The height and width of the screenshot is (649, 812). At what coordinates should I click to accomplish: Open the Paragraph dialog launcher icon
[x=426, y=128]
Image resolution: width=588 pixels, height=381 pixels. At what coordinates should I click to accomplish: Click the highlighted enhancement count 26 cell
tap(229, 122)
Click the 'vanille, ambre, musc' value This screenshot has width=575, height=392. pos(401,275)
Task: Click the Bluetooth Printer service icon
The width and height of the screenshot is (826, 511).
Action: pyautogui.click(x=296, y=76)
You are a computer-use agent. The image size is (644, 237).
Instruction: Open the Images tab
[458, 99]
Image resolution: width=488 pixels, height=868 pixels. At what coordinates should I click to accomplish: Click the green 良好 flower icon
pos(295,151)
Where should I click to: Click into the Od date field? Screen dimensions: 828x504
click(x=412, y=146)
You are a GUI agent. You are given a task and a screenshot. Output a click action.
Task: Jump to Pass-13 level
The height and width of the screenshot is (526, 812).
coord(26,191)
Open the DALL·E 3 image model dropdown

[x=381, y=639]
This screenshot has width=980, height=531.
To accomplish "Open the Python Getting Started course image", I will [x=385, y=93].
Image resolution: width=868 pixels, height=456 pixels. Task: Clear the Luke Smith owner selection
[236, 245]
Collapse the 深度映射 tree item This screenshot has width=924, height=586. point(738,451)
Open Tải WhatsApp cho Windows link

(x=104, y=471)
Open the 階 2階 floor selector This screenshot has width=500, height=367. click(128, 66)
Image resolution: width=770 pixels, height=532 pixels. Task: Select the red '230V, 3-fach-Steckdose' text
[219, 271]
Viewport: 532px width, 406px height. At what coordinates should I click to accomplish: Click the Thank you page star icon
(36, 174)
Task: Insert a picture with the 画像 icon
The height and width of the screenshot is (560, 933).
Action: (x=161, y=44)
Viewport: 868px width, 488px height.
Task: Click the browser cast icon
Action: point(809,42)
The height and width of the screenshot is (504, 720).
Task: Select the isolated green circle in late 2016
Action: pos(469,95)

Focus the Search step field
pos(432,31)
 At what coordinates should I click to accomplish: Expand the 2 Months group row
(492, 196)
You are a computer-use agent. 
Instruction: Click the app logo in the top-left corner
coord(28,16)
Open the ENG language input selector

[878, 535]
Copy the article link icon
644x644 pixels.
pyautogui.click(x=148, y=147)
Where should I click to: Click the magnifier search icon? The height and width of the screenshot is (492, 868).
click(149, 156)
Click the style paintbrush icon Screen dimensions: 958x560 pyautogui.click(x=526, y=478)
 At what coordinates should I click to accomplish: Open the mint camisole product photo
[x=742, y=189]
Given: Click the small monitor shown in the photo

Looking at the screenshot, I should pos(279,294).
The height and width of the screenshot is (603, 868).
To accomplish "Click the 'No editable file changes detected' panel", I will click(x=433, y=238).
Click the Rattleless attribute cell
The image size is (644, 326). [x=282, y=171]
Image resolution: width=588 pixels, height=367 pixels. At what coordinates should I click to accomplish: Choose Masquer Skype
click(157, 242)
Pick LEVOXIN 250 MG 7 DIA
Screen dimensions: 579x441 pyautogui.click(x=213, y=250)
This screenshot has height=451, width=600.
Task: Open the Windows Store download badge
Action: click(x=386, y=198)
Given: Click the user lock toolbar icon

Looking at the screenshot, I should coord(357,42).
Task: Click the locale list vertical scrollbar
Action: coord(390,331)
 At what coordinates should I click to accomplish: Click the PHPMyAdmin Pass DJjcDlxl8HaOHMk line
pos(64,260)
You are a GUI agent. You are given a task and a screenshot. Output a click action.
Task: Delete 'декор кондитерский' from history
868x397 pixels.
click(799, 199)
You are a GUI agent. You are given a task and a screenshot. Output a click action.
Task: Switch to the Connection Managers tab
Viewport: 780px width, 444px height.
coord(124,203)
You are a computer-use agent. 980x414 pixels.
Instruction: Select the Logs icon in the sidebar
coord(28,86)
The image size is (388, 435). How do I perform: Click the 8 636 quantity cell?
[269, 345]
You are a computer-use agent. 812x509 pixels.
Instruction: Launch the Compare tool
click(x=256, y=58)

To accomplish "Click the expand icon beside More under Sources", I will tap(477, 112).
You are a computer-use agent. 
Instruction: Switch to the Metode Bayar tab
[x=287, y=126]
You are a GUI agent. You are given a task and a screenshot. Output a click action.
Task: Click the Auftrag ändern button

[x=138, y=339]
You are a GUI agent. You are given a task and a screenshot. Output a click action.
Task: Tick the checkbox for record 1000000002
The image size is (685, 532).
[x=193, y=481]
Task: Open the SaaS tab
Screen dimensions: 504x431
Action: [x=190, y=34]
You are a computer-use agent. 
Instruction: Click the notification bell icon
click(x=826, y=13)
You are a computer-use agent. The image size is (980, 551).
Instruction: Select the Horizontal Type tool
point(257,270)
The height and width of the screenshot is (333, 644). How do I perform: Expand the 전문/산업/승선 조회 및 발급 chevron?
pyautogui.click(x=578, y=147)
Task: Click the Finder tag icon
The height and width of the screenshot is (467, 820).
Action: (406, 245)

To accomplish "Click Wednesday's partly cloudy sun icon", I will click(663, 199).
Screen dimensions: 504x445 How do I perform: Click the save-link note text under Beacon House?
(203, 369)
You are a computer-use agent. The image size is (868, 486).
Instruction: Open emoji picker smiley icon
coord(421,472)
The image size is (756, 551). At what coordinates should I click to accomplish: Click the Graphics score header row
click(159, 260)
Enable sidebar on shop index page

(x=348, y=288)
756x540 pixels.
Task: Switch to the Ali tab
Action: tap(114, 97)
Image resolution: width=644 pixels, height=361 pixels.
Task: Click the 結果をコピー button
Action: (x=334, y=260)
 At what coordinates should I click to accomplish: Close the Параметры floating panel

**What to work on:** Reproduce all of the items above, swapping every "At what coordinates should I click to accomplish" for "Where should I click to accomplish" and keeping everything else the same.

**Problem solution:**
The height and width of the screenshot is (649, 812). Where should I click to accomplish: Open the Paragraph dialog launcher icon
[x=426, y=128]
Image resolution: width=588 pixels, height=381 pixels. Where should I click to accomplish: Click the highlighted enhancement count 26 cell
tap(229, 122)
Click the 'vanille, ambre, musc' value This screenshot has width=575, height=392. pos(401,275)
Task: Click the Bluetooth Printer service icon
The width and height of the screenshot is (826, 511).
Action: pyautogui.click(x=296, y=76)
You are a computer-use agent. The image size is (644, 237).
Instruction: Open the Images tab
[458, 99]
Image resolution: width=488 pixels, height=868 pixels. Where should I click to accomplish: Click the green 良好 flower icon
pos(295,151)
Where should I click to: Click into the Od date field? Screen dimensions: 828x504
click(x=412, y=146)
You are a GUI agent. You are given a task and a screenshot. Output a click action.
Task: Jump to Pass-13 level
The height and width of the screenshot is (526, 812).
coord(26,191)
Open the DALL·E 3 image model dropdown

[x=381, y=639]
This screenshot has width=980, height=531.
To accomplish "Open the Python Getting Started course image", I will [x=385, y=93].
Image resolution: width=868 pixels, height=456 pixels. Task: Clear the Luke Smith owner selection
[236, 245]
Collapse the 深度映射 tree item This screenshot has width=924, height=586. point(738,451)
Open Tải WhatsApp cho Windows link

(x=104, y=471)
Open the 階 2階 floor selector This screenshot has width=500, height=367. click(128, 66)
Image resolution: width=770 pixels, height=532 pixels. Task: Select the red '230V, 3-fach-Steckdose' text
[219, 271]
Viewport: 532px width, 406px height. Where should I click to accomplish: Click the Thank you page star icon
(36, 174)
Task: Insert a picture with the 画像 icon
The height and width of the screenshot is (560, 933).
Action: (x=161, y=44)
Viewport: 868px width, 488px height.
Task: Click the browser cast icon
Action: point(809,42)
The height and width of the screenshot is (504, 720).
Task: Select the isolated green circle in late 2016
Action: pos(469,95)

Focus the Search step field
pos(432,31)
 Where should I click to accomplish: Expand the 2 Months group row
(492, 196)
You are a computer-use agent. 
Instruction: Click the app logo in the top-left corner
coord(28,16)
Open the ENG language input selector

[878, 535]
Copy the article link icon
644x644 pixels.
pyautogui.click(x=148, y=147)
Where should I click to: Click the magnifier search icon? The height and width of the screenshot is (492, 868).
click(149, 156)
Click the style paintbrush icon Screen dimensions: 958x560 pyautogui.click(x=526, y=478)
 Where should I click to accomplish: Open the mint camisole product photo
[x=742, y=189]
Given: Click the small monitor shown in the photo

Looking at the screenshot, I should pos(279,294).
The height and width of the screenshot is (603, 868).
To accomplish "Click the 'No editable file changes detected' panel", I will click(x=433, y=238).
Click the Rattleless attribute cell
The image size is (644, 326). [x=282, y=171]
Image resolution: width=588 pixels, height=367 pixels. Where should I click to accomplish: Choose Masquer Skype
click(157, 242)
Pick LEVOXIN 250 MG 7 DIA
Screen dimensions: 579x441 pyautogui.click(x=213, y=250)
This screenshot has height=451, width=600.
Task: Open the Windows Store download badge
Action: click(x=386, y=198)
Given: Click the user lock toolbar icon

Looking at the screenshot, I should coord(357,42).
Task: Click the locale list vertical scrollbar
Action: coord(390,331)
 Where should I click to accomplish: Click the PHPMyAdmin Pass DJjcDlxl8HaOHMk line
pos(64,260)
You are a GUI agent. You are given a task and a screenshot. Output a click action.
Task: Delete 'декор кондитерский' from history
868x397 pixels.
click(799, 199)
You are a GUI agent. You are given a task and a screenshot. Output a click action.
Task: Switch to the Connection Managers tab
Viewport: 780px width, 444px height.
coord(124,203)
You are a computer-use agent. 980x414 pixels.
Instruction: Select the Logs icon in the sidebar
coord(28,86)
The image size is (388, 435). How do I perform: Click the 8 636 quantity cell?
[269, 345]
You are a computer-use agent. 812x509 pixels.
Instruction: Launch the Compare tool
click(x=256, y=58)

To accomplish "Click the expand icon beside More under Sources", I will tap(477, 112).
You are a computer-use agent. 
Instruction: Switch to the Metode Bayar tab
[x=287, y=126]
You are a GUI agent. You are given a task and a screenshot. Output a click action.
Task: Click the Auftrag ändern button

[x=138, y=339]
You are a GUI agent. You are given a task and a screenshot. Output a click action.
Task: Tick the checkbox for record 1000000002
The image size is (685, 532).
[x=193, y=481]
Task: Open the SaaS tab
Screen dimensions: 504x431
Action: [x=190, y=34]
You are a computer-use agent. 
Instruction: Click the notification bell icon
click(x=826, y=13)
You are a computer-use agent. The image size is (980, 551).
Instruction: Select the Horizontal Type tool
point(257,270)
The height and width of the screenshot is (333, 644). How do I perform: Expand the 전문/산업/승선 조회 및 발급 chevron?
pyautogui.click(x=578, y=147)
Task: Click the Finder tag icon
The height and width of the screenshot is (467, 820).
Action: (406, 245)

To accomplish "Click Wednesday's partly cloudy sun icon", I will click(663, 199).
Screen dimensions: 504x445 How do I perform: Click the save-link note text under Beacon House?
(203, 369)
You are a computer-use agent. The image size is (868, 486).
Instruction: Open emoji picker smiley icon
coord(421,472)
The image size is (756, 551). Where should I click to accomplish: Click the Graphics score header row
click(159, 260)
Enable sidebar on shop index page

(x=348, y=288)
756x540 pixels.
Task: Switch to the Ali tab
Action: tap(114, 97)
Image resolution: width=644 pixels, height=361 pixels.
Task: Click the 結果をコピー button
Action: (x=334, y=260)
 Where should I click to accomplish: Close the Параметры floating panel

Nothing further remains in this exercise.